International Produce Training

Strawberries- Hollow Center

I have recently received a few questions regarding the presence of hollow cores, or centers of strawberries.  This defect is caused by rapid growth, due to fertilizer or heavy rains combined with heat, causing the strawberry to grow faster on the outside than the inside.  This condition is found in other fruits and vegetables, most notably potatoes and plums.  The USDA does score hollow heart in potatoes and hollow cavities in plums.


The USDA does not state any scoring guidelines when you encounter this defect in strawberries.  I would score the defect in the following manner.  If you suspect the strawberry of being hollow, but you see no external opening I would ignore the problem unless the strawberry’s shape is affected.  If the shape is affected, due to the hollow center, then score the strawberry as a defect, as misshapen.  The strawberry shown above, although having a hollow center would not be scored as a defect.
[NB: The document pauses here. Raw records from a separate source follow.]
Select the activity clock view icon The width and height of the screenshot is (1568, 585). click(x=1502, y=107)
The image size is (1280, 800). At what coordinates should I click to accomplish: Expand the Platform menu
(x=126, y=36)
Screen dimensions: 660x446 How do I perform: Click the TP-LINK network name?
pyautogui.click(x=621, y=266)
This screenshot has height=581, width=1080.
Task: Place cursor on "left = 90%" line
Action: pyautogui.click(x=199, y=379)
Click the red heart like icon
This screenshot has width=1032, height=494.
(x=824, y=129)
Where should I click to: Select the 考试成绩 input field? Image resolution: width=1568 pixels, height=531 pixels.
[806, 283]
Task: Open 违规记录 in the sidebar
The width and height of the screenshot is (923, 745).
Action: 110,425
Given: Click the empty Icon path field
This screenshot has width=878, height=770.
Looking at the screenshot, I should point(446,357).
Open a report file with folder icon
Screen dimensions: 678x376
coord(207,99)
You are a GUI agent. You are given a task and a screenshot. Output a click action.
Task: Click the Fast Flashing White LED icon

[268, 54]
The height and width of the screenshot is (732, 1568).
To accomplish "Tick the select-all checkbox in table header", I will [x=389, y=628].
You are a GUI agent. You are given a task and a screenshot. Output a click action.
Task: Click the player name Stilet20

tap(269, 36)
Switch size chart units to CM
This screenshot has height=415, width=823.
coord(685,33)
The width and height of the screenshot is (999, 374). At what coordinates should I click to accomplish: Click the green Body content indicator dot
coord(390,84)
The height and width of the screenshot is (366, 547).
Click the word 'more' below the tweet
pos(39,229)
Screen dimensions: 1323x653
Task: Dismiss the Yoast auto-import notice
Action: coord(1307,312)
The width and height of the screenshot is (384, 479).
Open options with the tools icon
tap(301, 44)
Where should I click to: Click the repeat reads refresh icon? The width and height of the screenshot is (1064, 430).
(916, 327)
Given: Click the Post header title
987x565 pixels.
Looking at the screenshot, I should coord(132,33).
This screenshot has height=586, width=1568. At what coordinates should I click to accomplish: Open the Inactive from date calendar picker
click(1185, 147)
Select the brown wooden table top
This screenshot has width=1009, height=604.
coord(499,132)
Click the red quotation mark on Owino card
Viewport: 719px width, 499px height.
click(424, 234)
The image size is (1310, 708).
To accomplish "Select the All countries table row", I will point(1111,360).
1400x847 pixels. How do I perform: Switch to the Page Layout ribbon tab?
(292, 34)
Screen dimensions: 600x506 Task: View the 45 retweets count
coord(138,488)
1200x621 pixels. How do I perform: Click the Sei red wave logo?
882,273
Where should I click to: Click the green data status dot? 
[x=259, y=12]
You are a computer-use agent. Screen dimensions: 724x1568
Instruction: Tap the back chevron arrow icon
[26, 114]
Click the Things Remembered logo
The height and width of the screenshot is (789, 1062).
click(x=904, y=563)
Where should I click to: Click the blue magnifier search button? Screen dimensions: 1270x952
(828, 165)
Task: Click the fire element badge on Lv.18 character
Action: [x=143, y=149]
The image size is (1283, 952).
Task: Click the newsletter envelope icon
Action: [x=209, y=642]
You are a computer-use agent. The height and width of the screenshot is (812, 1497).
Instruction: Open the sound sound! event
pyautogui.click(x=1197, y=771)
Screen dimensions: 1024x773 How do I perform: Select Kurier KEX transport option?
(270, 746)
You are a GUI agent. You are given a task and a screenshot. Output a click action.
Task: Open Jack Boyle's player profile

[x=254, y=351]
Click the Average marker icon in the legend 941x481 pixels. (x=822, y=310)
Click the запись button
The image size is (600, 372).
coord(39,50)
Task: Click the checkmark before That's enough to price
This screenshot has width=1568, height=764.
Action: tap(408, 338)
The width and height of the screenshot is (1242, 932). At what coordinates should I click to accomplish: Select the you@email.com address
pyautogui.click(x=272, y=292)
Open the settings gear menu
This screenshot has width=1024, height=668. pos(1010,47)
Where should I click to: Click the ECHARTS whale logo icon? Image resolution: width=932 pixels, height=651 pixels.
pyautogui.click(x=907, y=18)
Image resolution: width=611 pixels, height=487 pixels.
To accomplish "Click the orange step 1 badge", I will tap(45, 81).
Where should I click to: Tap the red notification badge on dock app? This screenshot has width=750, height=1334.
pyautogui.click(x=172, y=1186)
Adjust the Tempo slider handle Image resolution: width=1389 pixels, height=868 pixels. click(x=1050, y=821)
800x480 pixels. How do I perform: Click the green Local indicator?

The hollow center may be extreme, where you can see the hollow center at the calyx end, much like a split pit when affecting a peach.  If you see an opening I would consider this as being a defect.  The opening is allowing for the cavity to dry out and more importantly is allowing for mold to grow within the cavity.  I would score this strawberry shown above, and any strawberry with a visible opening as a defect.  Score as damage or as serious damage when materially or seriously affecting its appearance.